I don’t ask why it’s been so long since he’s gone to these places he seems to love so much. I already know the answer. Instead, I let myself go with him in my mind to each place he describes: a cave at the edge of an impossibly high cliff, where we can sit and hang our feet over the ledge and feel the thunder of the surf pound in our chests. A beach where the water is so clear we can paddle out and see twenty feet straight down to the colonies of purple sand dollars covering the bottom. His favorite cove, where we can watch as a waterfall plunges over a cliff onto the sand, fresh water mixing with the salt of the waves that rush up the shore. He uses that word we so easily, like it’s a given I’m already included in his plans beyond just this day. And a part of me wants to believe it’s possible.
As I lie there in the sun, its warmth sinking into the length of my body in my bikini, the truth creeps in slowly, carrying with it a wave of guilt so strong, it stings my eyes. I open them and look over at Colton lying on his back, eyes closed and face to the sky, as he describes another magical place from memory, and suddenly it doesn’t feel possible anymore.
He’s sti
ll wearing his rash guard, which, under any other circumstances, might be meaningless. But I know what’s beneath it. I know because I’ve seen it in a picture Shelby posted of Colton, bare chested, after his surgery. I almost couldn’t stand to look; though at the same time it was impossible not to study the bright-red scar that ran right down the center of him. The scar from where they opened his chest to take out his sick heart and put in a strong one to save his life. The scar that I didn’t realize until this moment Trent must’ve had too when they buried him.
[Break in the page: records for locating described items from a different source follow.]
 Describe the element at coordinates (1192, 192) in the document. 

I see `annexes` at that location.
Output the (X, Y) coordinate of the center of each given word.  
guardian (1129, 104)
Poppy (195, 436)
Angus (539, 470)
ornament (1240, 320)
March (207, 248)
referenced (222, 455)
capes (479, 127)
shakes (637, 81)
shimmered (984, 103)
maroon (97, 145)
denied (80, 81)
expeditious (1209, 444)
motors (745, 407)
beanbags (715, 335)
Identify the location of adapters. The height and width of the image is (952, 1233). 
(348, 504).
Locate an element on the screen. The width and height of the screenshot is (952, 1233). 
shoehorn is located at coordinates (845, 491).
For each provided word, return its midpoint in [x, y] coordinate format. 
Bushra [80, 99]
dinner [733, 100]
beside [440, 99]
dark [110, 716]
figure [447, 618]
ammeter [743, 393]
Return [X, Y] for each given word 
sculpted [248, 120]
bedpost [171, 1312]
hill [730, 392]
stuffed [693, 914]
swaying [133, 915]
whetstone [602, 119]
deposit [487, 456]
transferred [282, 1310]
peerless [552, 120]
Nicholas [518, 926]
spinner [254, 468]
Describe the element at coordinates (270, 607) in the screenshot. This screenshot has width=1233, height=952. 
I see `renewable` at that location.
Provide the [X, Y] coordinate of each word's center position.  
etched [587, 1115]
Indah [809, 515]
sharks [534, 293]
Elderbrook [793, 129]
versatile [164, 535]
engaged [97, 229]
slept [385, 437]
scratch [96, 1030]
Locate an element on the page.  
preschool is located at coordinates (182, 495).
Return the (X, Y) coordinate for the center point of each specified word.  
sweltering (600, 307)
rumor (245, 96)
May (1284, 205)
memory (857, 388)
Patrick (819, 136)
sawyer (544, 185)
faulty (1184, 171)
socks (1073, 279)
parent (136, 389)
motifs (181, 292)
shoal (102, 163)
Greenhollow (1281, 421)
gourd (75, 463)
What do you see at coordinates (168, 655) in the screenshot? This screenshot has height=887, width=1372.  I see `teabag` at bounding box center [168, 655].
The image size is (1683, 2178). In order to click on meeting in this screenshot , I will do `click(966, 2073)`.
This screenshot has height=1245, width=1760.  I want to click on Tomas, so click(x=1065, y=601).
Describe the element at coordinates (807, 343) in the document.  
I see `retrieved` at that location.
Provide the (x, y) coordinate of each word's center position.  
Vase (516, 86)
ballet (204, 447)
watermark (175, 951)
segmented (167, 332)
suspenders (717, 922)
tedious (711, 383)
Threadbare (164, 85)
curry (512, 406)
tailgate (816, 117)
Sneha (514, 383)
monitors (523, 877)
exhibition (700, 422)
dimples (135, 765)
I bite back tears and the terrible, awful sense that I’ve betrayed him in a thousand different ways by being here with Colton, and by feeling the way I did in the water: strong, and free, and . . . happy. It seems wrong, for so many reasons, that I felt happy for those moments. Happy with someone else, who is so much more than just someone else.
“So what do you think?” Colton asks, and he opens his eyes and turns his head and looks right at me, concern wiping the smile from his face. “Um. You okay?” He sits up, puts out a hand like maybe he’s going to rest it on my shoulder, then takes it back, eyebrows creased with worry. “Did I— What’s wrong?”
I sit up quickly, wiping the tears from beneath my bottom lashes. “I’m sorry. I’m fine. I don’t know what happened, I just . . .” I can’t come up with a remotely plausible explanation, so I don’t try. “It’s nothing.”
Colton looks at me for a long moment, his eyes running over my face, searching for what it is I’m not telling him, and I’m sure he can see it all. But then he reaches up to my cheek without a word, and this time he doesn’t take his hand away. With a feather-soft stroke, he brushes away a tear, and the feel of his touch makes me wish he’d keep his hand there. I look away, out at the sparkling ocean, because I don’t know what to do with the crazy swirl of emotions he’s just stirred up in me.